The downside is I have to remember to turn the fan off. But it does help. If we're on a trail and stopped, I'll turn on the fan for 10minutes and it'll flow enough air over the exhaust catifolds and keep everything cool enough post-shutdown that it won't heat soak.
Good for you. Of course the jokers and scoffers here will mock it, that is par for the course in this forum. You may want to add a flyback diode in parallel to you main relay, if you don’t already have one.
When I pull into the attached garage in hot weather after a highway trip I lift the hood and leave the garage door open for a couple hours or so. Cools off the engine bay and keeps the garage from staying hot for 1/2 day. Neighbours must think I have the most unreliable car on the block :D, having to lift the hood a few times a week.
I worked in a fleet type maintenance for a huge portion of my life. The secret is to keep the vehicle only until towards the end of the sweet spot in its life cycle then sell it and start over. When the engine is turned off , the fan isn't blowing, the Coolant circulating or the oil circulating. Brilliant work though . The secret to engineering things is simple, Just figure out a timer to run the fans.
does the radiator have an electric fan? Could you no add a relay to keep that turned on for a few minutes (say 10) after the vehicle is turned off.

Use a 555 timer and some circuitry directly connected to the battery. Also easy to add a termination circuit that turns the fan off if the battery is running low during the 10 minute cycle.
Serious question, what problem is this solving?
You know you can buy a Turbo Timer that will idle the car a set time even when the car is "Off".
Longer spark plug wire life, longer distributor life, longer battery life, longer rubber hose life, longer igniter -ignition coil life. The head stays a tad above 80C for more than an hour after engine shut off in tropical climate, not good for the spark plug wires which sits right on top.
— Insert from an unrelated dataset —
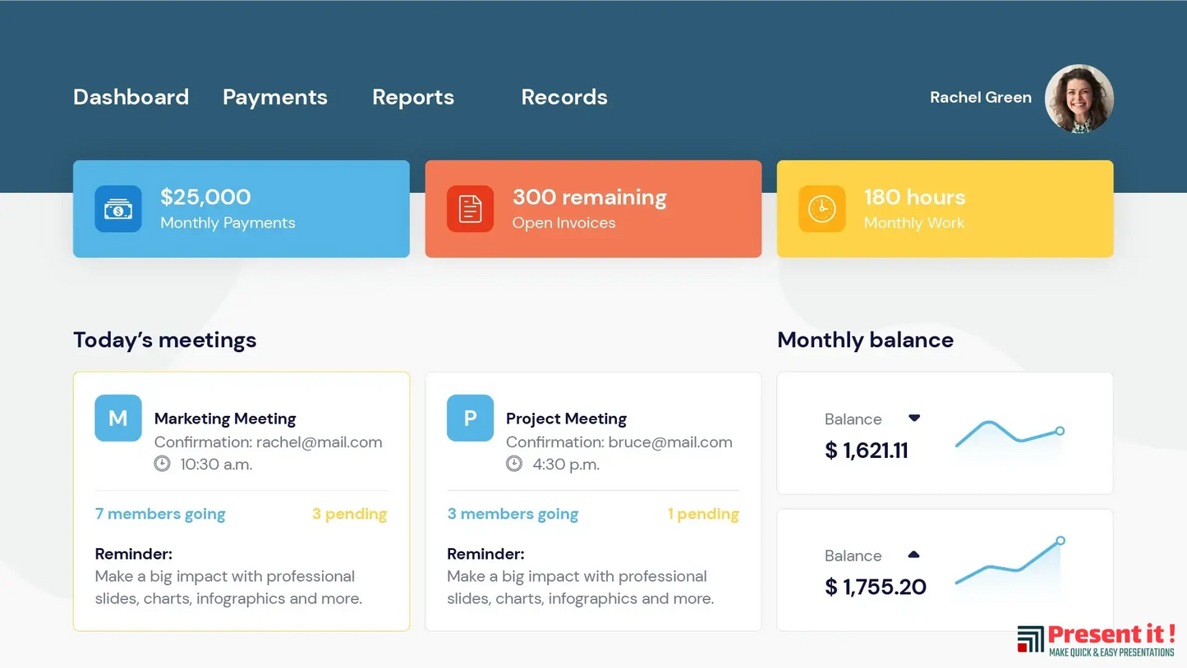Open the 3 members going link
1187x668 pixels.
(x=513, y=514)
Besides, I am the type of guy who only drives older cars (like from the 80s).
Some cars are more susceptible to heat soak than others.

An econobox four cylinder driven gently won’t suffer.

A high performance car (horsepower comes from heat) with a crowded engine compartment will suffer. A V-12 twin turbo, for example, gets incredibly hot under the hood after shutdown.

My bud’s 1975 Mercedes 450SL had terrible wiring problems and rust as a result of heat soak. In the year, Mercedes put the cats (new for 1975) IN the exhaust manifolds, keeping all that heat right there under the hood, where it couldn’t escape. Under hood temperatures would soar on shut down. Naturally, we moved the cats to under the car, as was done in 1977 on, when we did the restoration.

The vent fan would be great on my V-12s. I love this idea. I just wish I could find room…
I remove the engine cover from each car and leave it on the garage shelf until the car is sold. It's there only for appearance; sound deadening is just a marketing spin. It retains heat at a time when shedding heat is a challenge for modern vehicles.